The Everett City Council and the Everett School Department have agreed to take the first step in the process to request state building funds for school construction, following a vote of the Council last week that authorized the school department administration to submit the required “Statement of Interest” for a new school building project to the Massachusetts School Building Authority.
The move followed a request by the school administration and mounting evidence pointing to a lack of needed classroom space in Everett’s existing school buildings.
According to Assistant Superintendent, Dr. Thomas Stella, every school in the city is currently over capacity, as the district as seen an increase in enrollment across all grade levels as the city’s population has continued to grow.
A report released by the Metropolitan Area Planning Council earlier this year showed both an increase in birth rates per year over the past ten years, as well as a growing trend of new families moving into the district.
Additionally, the strict has been able to point to overcrowding in all schools, but has specifically pinpointed the rapid growth in the Keverian Elementary School neighborhood as a factor in the request. The Keverian School, which was built to accommodate 650 students, currently has an enrollment of more than 920.
The City Council’s vote to authorize the Statement of Interest and the district’s intent to send that letter, do not constitute a commitment on behalf of the city.

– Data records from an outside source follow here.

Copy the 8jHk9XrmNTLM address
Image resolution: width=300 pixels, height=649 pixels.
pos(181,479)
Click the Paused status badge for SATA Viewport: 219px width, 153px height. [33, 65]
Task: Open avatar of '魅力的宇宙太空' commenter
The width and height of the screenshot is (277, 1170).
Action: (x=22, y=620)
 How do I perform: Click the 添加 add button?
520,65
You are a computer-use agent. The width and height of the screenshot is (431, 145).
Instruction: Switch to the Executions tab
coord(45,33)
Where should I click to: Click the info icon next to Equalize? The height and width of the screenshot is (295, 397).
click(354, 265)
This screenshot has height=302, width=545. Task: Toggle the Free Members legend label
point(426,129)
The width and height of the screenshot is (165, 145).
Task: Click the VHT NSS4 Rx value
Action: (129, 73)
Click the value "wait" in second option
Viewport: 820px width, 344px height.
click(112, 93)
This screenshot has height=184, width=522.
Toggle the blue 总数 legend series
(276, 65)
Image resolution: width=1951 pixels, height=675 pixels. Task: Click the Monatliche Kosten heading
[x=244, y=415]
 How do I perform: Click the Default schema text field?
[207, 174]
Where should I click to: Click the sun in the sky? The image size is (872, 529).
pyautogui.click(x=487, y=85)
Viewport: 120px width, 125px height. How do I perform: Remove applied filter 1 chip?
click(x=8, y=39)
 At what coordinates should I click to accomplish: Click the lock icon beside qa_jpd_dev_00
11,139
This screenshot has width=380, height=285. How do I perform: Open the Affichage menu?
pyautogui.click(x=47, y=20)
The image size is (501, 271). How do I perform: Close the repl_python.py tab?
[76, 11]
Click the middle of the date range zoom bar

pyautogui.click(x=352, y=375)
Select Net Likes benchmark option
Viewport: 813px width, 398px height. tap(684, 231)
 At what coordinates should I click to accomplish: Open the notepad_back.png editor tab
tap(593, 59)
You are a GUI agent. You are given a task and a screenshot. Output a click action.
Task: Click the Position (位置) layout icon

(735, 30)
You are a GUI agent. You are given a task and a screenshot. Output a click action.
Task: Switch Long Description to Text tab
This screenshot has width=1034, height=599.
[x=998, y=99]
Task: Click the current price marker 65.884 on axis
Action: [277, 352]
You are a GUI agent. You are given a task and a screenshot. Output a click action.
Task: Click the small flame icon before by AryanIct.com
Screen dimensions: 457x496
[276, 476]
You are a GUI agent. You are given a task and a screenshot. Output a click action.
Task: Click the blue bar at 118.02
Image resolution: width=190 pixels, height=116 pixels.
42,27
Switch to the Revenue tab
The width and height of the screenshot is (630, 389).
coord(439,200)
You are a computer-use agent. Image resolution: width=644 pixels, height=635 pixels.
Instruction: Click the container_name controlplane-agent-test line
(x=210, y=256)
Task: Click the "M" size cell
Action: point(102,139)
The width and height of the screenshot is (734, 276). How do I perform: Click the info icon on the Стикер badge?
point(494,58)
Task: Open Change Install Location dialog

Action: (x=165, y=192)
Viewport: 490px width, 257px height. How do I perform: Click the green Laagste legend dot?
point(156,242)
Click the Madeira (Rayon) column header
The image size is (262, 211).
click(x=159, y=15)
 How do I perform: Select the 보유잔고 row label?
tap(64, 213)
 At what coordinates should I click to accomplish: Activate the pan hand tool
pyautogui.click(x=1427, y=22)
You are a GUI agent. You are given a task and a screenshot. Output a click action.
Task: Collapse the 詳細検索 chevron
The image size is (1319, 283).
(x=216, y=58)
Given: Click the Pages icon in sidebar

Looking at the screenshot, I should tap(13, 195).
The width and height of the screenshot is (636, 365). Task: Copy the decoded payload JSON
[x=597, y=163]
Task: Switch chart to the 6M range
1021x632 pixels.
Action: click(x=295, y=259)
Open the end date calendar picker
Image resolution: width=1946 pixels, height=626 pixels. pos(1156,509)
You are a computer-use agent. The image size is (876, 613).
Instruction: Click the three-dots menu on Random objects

The Statement of Interest simply makes the MSBA aware of the need in Everett and gives the needed data and information to compare that need with the need of other school districts seeking school building assistance.
“The way this works,” explained Stella. “Every district that is facing an issue or wants to build a school or make renovations, is going to submit a State of Interest to the MSBA. Then the MSBA will prioritize those requests and determine which projects move forward to the next stage of the process first.”
Once a school project has been designated by the MSBA, the project is placed into a very prescriptive schedule, which provides guidelines and targets for the district and the community as they move through the school building process. At any step in that process, before funding is awarded by the MSBA, a project can be withdrawn or be terminated, if local officials feel they cannot make the project works for the proposing community.